The title of this blog comes from the trailer of the film Trumbo about screenwriter Dalton Trumbo who lived through, wrote through, and ultimately beat the “Red Scare” and “McCarthyism” that censored studios, writers, and films during the 1940’s and 50’s.

NCTE and its members were not unaffected. Past President Yetta Goodman explains

“But very few people know the teachers that were brave during that period of time…teachers in California, for example, who refused to sign the loyalty oaths. And, I did sign a loyalty oath because I was just a beginning teacher and I’d spent my whole life wanting to be a teacher and to not be able to do that anymore was just very difficult for me, so I did sign. That’s the kind of fear we were under and the bravery that we had to have to do the kinds of units and studies that we needed to do and, you know, that’s still happening today…I’m just hoping that perhaps we can learn to be open to more ideas and to do things in innovative ways.”

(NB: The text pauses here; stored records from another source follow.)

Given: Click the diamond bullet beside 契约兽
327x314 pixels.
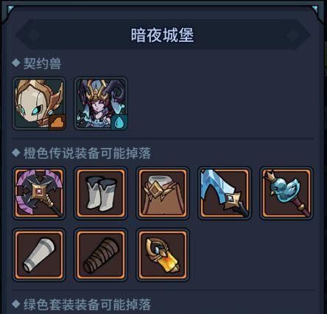Looking at the screenshot, I should tap(16, 63).
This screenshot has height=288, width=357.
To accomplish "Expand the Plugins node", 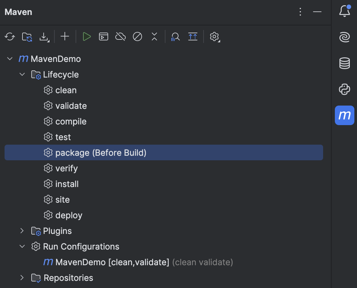I will coord(21,231).
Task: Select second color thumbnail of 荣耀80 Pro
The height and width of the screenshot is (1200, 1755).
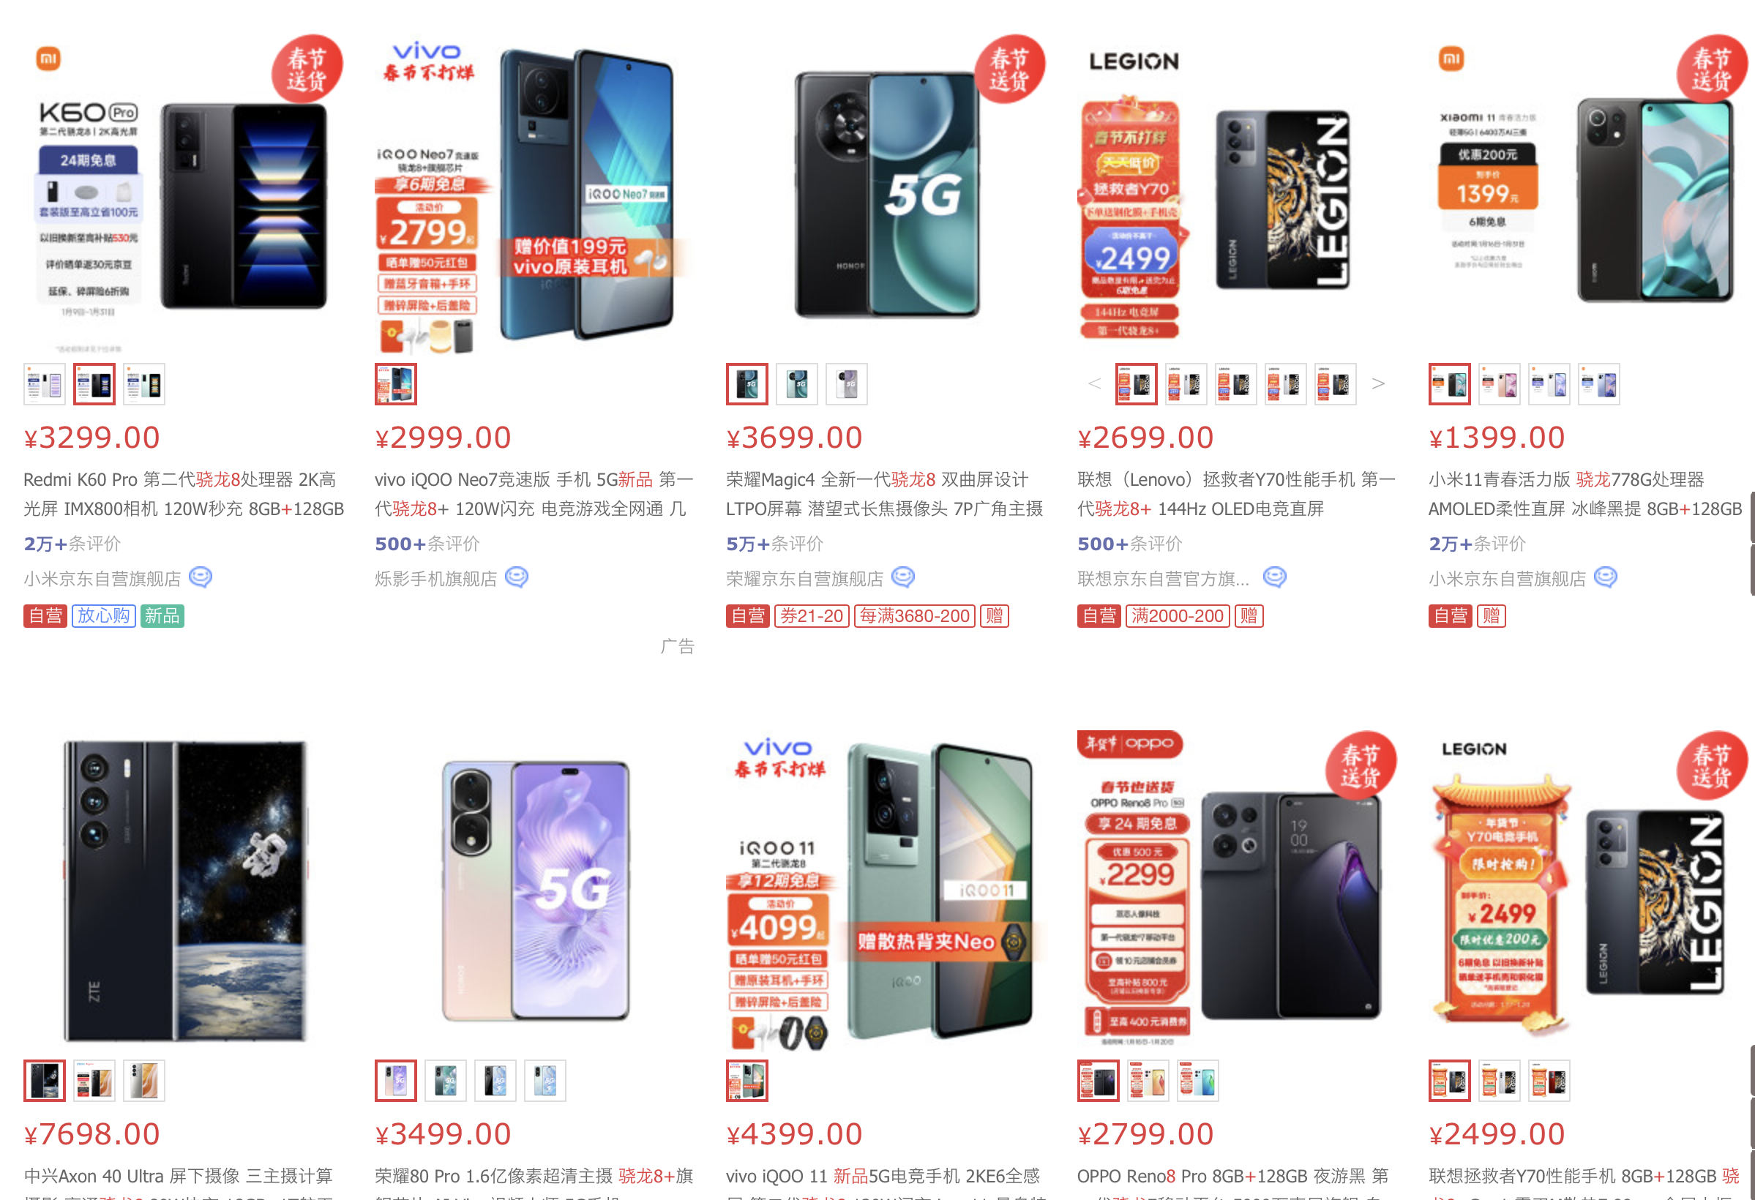Action: (x=446, y=1081)
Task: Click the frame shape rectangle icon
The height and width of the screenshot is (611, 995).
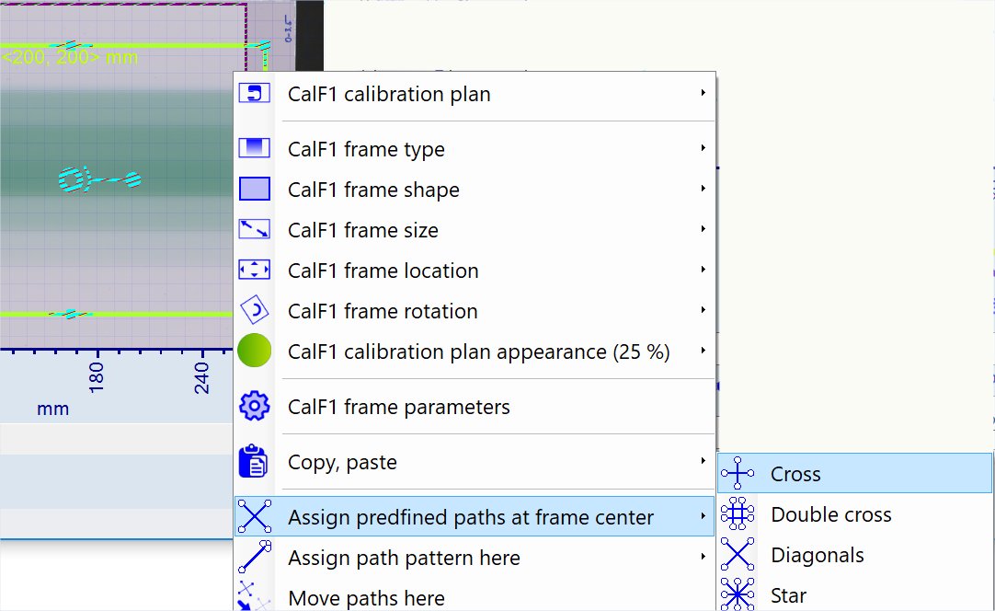Action: click(254, 190)
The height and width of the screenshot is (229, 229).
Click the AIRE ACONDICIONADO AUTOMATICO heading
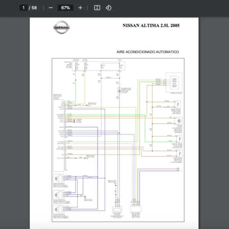pyautogui.click(x=148, y=52)
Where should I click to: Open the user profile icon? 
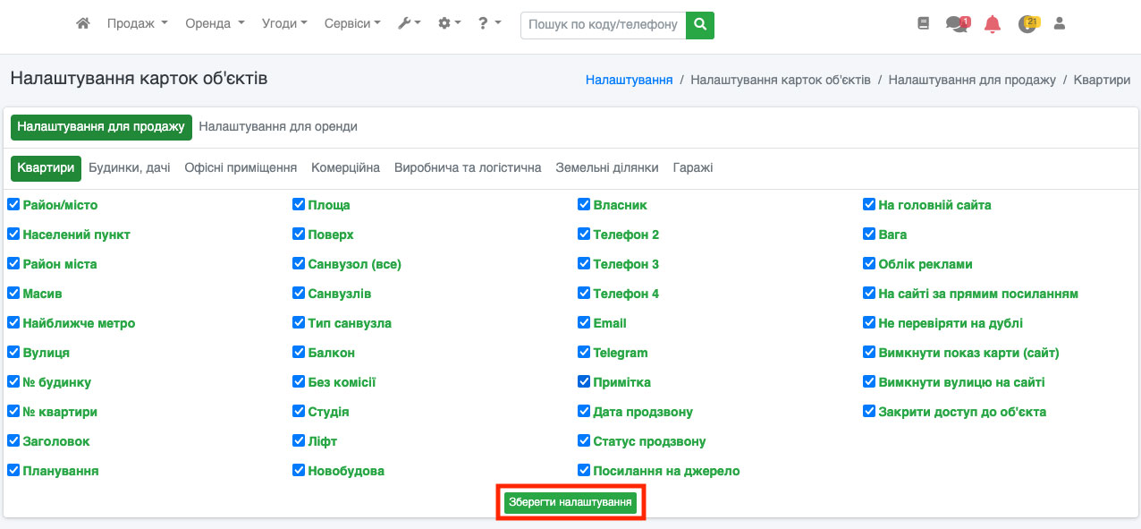click(1060, 24)
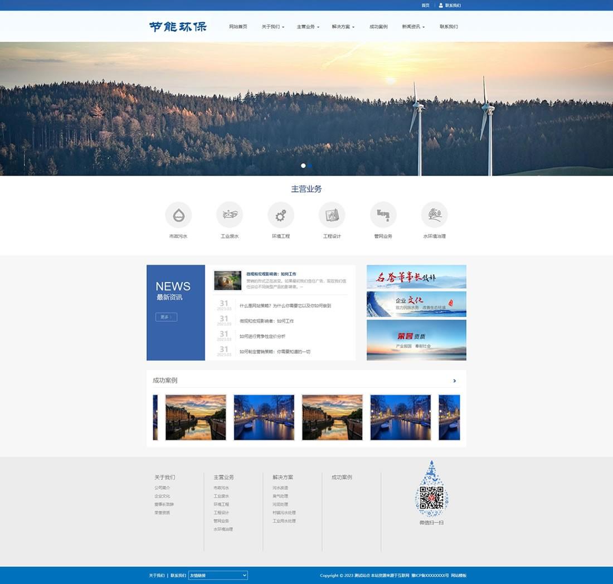Click the 荣誉资质 banner image
Viewport: 613px width, 584px height.
point(416,340)
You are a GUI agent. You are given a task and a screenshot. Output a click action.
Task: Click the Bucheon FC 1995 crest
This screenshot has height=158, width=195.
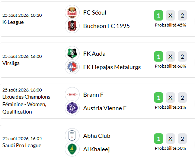click(x=72, y=26)
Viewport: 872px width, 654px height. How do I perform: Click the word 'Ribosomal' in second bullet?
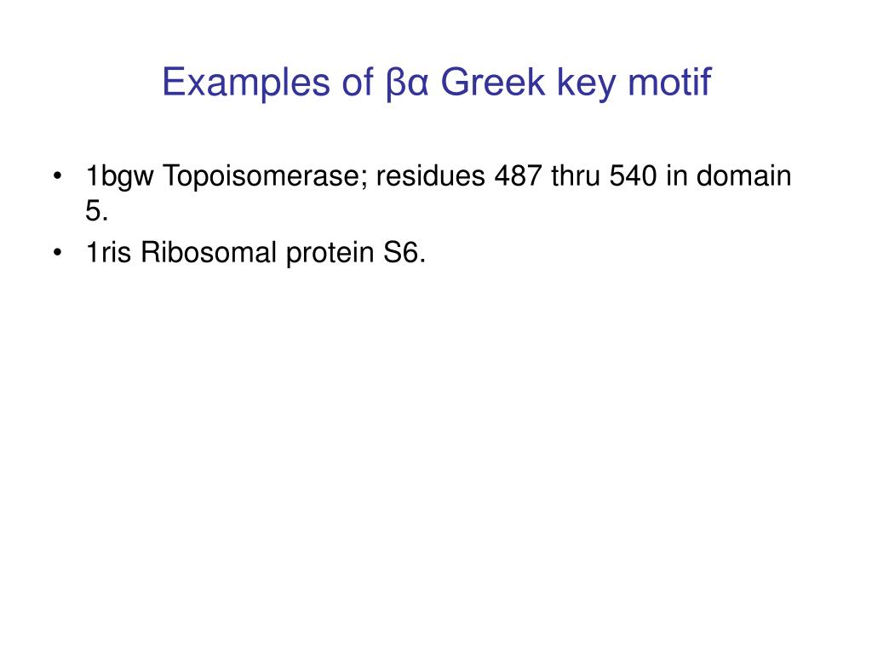pos(209,252)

McCarthyism spurred NCTE to take a more active stance against censorship and in 1953, NCTE’s Committee on Censorship of Teaching Materials published Censorship and Controversy, condemning McCarthy’s tactics and championing freedom of thought. In 1962 NCTE published its seminal intellectual freedom guideline: The Students’ Right to Read  leading up to today’s active Intellectual Freedom Center and new position statements like the NCTE Principles for Intellectual Freedom in Education which affirms

“All students have the right to materials and educational experiences that promote open inquiry, critical thinking, diversity in thought and expression, and respect for others.”

And, it is teachers who make this possible!